_PROBLEM TO WORK ON_: Rewrite these lines, substituting "drop-down list" for each "dropdown" and leaving everything else as it is.

_RECORDS SHOWN_:
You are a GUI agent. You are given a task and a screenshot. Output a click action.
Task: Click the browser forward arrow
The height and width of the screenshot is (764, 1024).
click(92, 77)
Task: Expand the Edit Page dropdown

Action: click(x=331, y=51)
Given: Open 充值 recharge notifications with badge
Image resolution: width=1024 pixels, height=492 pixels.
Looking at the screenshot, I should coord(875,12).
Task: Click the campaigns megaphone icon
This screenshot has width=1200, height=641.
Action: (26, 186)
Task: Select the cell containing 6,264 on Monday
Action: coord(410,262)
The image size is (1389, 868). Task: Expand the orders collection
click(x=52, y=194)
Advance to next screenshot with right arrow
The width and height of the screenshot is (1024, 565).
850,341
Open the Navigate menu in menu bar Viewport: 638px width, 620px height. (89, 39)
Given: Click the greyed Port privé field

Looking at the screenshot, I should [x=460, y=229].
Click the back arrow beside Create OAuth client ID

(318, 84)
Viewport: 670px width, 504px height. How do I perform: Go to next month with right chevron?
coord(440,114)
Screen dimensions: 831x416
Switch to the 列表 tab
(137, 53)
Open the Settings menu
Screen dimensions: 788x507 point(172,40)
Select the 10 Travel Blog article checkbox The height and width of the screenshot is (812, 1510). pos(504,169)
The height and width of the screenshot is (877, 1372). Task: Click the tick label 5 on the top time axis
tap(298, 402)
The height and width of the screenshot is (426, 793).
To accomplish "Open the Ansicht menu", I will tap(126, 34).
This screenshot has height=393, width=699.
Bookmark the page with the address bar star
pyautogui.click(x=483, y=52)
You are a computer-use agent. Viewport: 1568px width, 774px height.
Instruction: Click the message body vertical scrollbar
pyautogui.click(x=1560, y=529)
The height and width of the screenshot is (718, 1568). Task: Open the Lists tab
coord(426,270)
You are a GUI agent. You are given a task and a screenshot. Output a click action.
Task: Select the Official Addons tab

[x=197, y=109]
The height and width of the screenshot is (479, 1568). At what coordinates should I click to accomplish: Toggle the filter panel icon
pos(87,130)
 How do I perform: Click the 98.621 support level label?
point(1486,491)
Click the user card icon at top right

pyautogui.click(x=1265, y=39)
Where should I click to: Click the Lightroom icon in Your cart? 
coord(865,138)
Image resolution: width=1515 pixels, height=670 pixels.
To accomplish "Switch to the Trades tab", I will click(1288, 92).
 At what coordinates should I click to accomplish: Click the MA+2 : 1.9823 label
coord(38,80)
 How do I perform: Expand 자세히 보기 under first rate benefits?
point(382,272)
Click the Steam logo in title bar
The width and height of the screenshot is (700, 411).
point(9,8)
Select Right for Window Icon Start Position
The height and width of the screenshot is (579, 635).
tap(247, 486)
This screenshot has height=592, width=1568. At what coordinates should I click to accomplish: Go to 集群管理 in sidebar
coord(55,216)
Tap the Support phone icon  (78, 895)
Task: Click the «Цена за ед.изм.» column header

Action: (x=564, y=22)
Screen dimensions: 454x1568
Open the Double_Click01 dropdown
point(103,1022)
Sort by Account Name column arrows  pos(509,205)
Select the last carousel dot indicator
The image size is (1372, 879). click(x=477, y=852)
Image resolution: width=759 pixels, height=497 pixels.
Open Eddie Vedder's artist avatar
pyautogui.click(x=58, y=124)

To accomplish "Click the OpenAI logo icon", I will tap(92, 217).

_WRITTEN RESPONSE_:
You are a GUI agent. You are given a task and a screenshot. Output a click action.
Task: Click the browser forward arrow
The height and width of the screenshot is (764, 1024).
click(92, 77)
Task: Expand the Edit Page drop-down list

Action: click(x=331, y=51)
Given: Open 充值 recharge notifications with badge
Image resolution: width=1024 pixels, height=492 pixels.
Looking at the screenshot, I should coord(875,12).
Task: Click the campaigns megaphone icon
This screenshot has width=1200, height=641.
Action: (26, 186)
Task: Select the cell containing 6,264 on Monday
Action: coord(410,262)
The image size is (1389, 868). Task: Expand the orders collection
click(x=52, y=194)
Advance to next screenshot with right arrow
The width and height of the screenshot is (1024, 565).
850,341
Open the Navigate menu in menu bar Viewport: 638px width, 620px height. (89, 39)
Given: Click the greyed Port privé field

Looking at the screenshot, I should [x=460, y=229].
Click the back arrow beside Create OAuth client ID

(318, 84)
Viewport: 670px width, 504px height. How do I perform: Go to next month with right chevron?
coord(440,114)
Screen dimensions: 831x416
Switch to the 列表 tab
(137, 53)
Open the Settings menu
Screen dimensions: 788x507 point(172,40)
Select the 10 Travel Blog article checkbox The height and width of the screenshot is (812, 1510). pos(504,169)
The height and width of the screenshot is (877, 1372). Task: Click the tick label 5 on the top time axis
tap(298, 402)
The height and width of the screenshot is (426, 793).
To accomplish "Open the Ansicht menu", I will tap(126, 34).
This screenshot has height=393, width=699.
Bookmark the page with the address bar star
pyautogui.click(x=483, y=52)
You are a computer-use agent. Viewport: 1568px width, 774px height.
Instruction: Click the message body vertical scrollbar
pyautogui.click(x=1560, y=529)
The height and width of the screenshot is (718, 1568). Task: Open the Lists tab
coord(426,270)
You are a GUI agent. You are given a task and a screenshot. Output a click action.
Task: Select the Official Addons tab

[x=197, y=109]
The height and width of the screenshot is (479, 1568). At what coordinates should I click to accomplish: Toggle the filter panel icon
pos(87,130)
 How do I perform: Click the 98.621 support level label?
point(1486,491)
Click the user card icon at top right

pyautogui.click(x=1265, y=39)
Where should I click to: Click the Lightroom icon in Your cart? 
coord(865,138)
Image resolution: width=1515 pixels, height=670 pixels.
To accomplish "Switch to the Trades tab", I will click(1288, 92).
 At what coordinates should I click to accomplish: Click the MA+2 : 1.9823 label
coord(38,80)
 How do I perform: Expand 자세히 보기 under first rate benefits?
point(382,272)
Click the Steam logo in title bar
The width and height of the screenshot is (700, 411).
point(9,8)
Select Right for Window Icon Start Position
The height and width of the screenshot is (579, 635).
tap(247, 486)
This screenshot has height=592, width=1568. At what coordinates should I click to accomplish: Go to 集群管理 in sidebar
coord(55,216)
Tap the Support phone icon  (78, 895)
Task: Click the «Цена за ед.изм.» column header

Action: (x=564, y=22)
Screen dimensions: 454x1568
Open the Double_Click01 drop-down list
point(103,1022)
Sort by Account Name column arrows  pos(509,205)
Select the last carousel dot indicator
The image size is (1372, 879). click(x=477, y=852)
Image resolution: width=759 pixels, height=497 pixels.
Open Eddie Vedder's artist avatar
pyautogui.click(x=58, y=124)

To accomplish "Click the OpenAI logo icon", I will tap(92, 217).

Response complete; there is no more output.